» **Task description**
Set down, exactly and with no pictures, the line that contains "Screen dimensions: 980x291" and all lines after it in the listing.
______________________________
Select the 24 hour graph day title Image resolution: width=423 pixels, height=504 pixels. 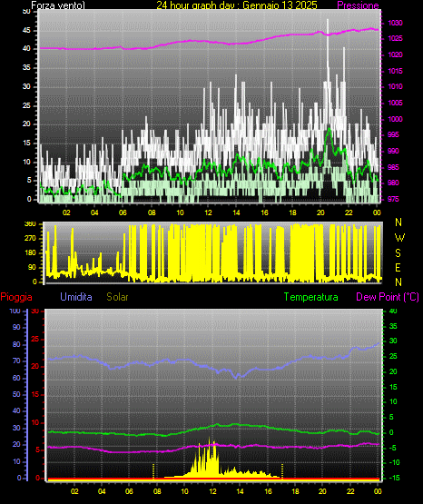point(237,5)
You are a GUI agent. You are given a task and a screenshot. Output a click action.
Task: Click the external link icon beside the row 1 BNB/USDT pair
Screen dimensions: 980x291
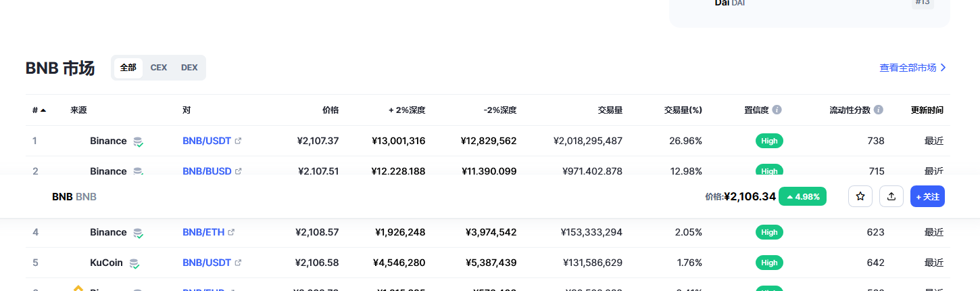coord(238,141)
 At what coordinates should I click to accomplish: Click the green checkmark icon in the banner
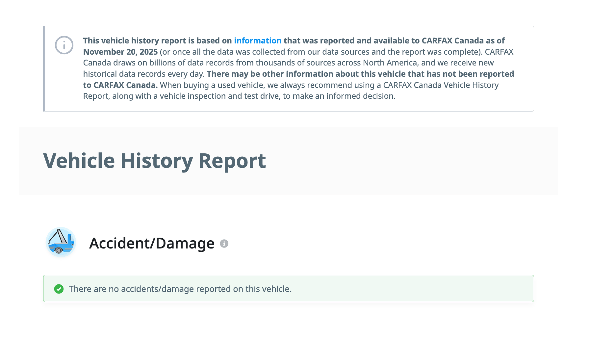point(59,289)
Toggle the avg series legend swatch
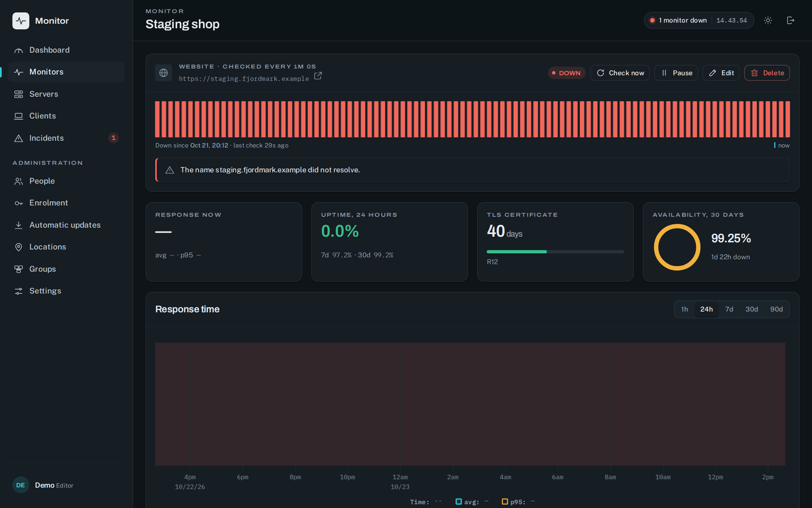This screenshot has height=508, width=812. click(x=458, y=502)
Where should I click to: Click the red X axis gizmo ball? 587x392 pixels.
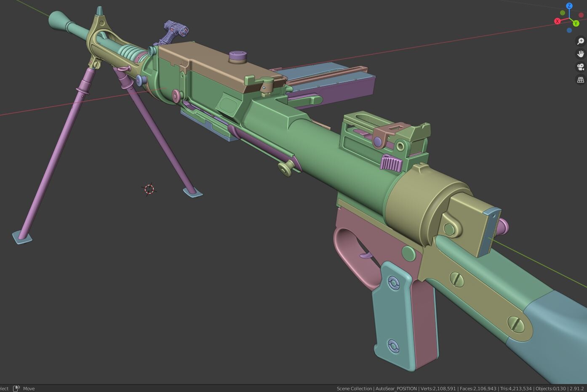[x=558, y=21]
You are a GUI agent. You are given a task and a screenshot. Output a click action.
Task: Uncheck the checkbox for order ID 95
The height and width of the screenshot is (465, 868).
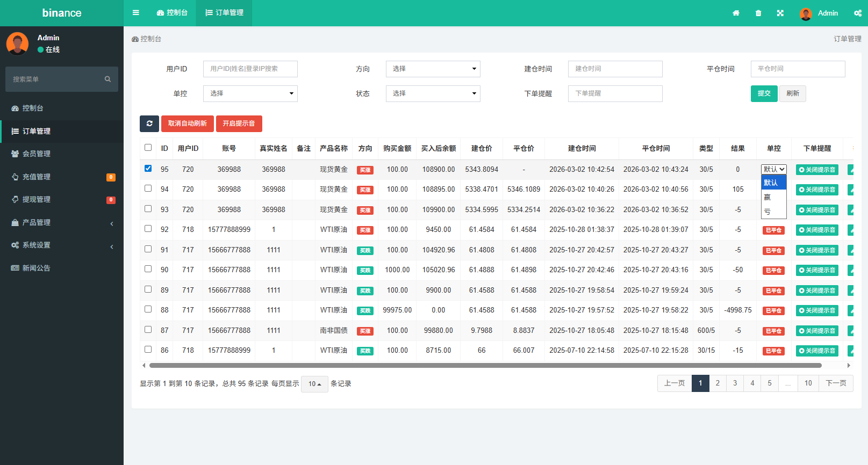(148, 169)

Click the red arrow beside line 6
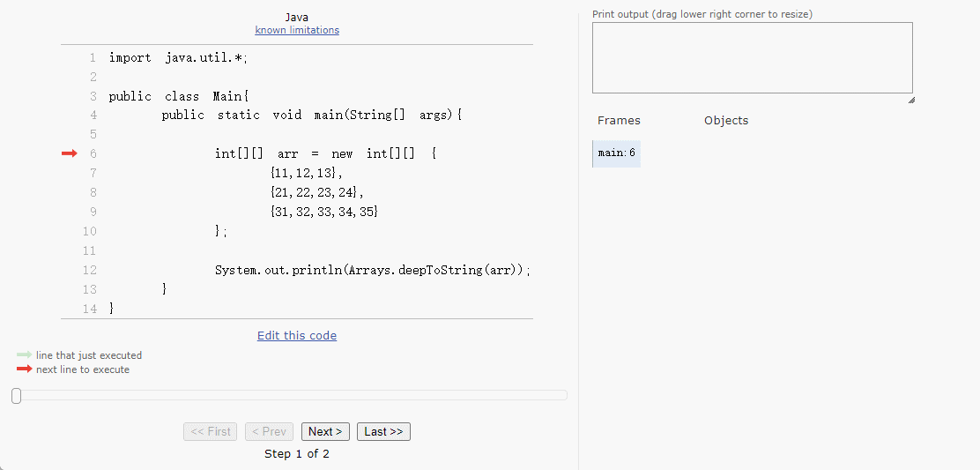69,153
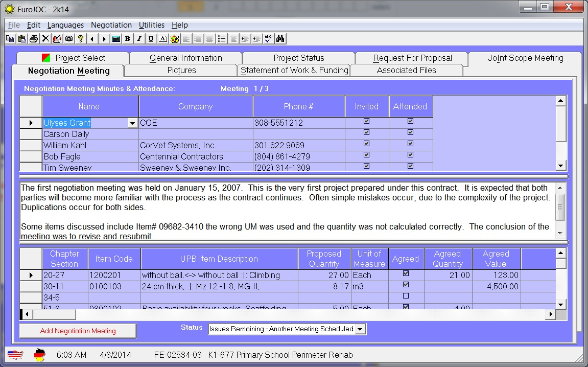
______________________________
» **Answer to this task**
Screen dimensions: 980x291
coord(238,141)
 At what coordinates should I click to accomplish: Click the green checkmark icon in the banner
point(59,289)
Toggle the avg series legend swatch
This screenshot has height=508, width=812. click(x=458, y=502)
Where should I click to: Click the red X axis gizmo ball? 587x392 pixels.
[x=558, y=21]
You are a GUI agent. You are given a task and a screenshot. Output a click action.
Task: Uncheck the checkbox for order ID 95
The height and width of the screenshot is (465, 868).
(148, 169)

Click the red arrow beside line 6
69,153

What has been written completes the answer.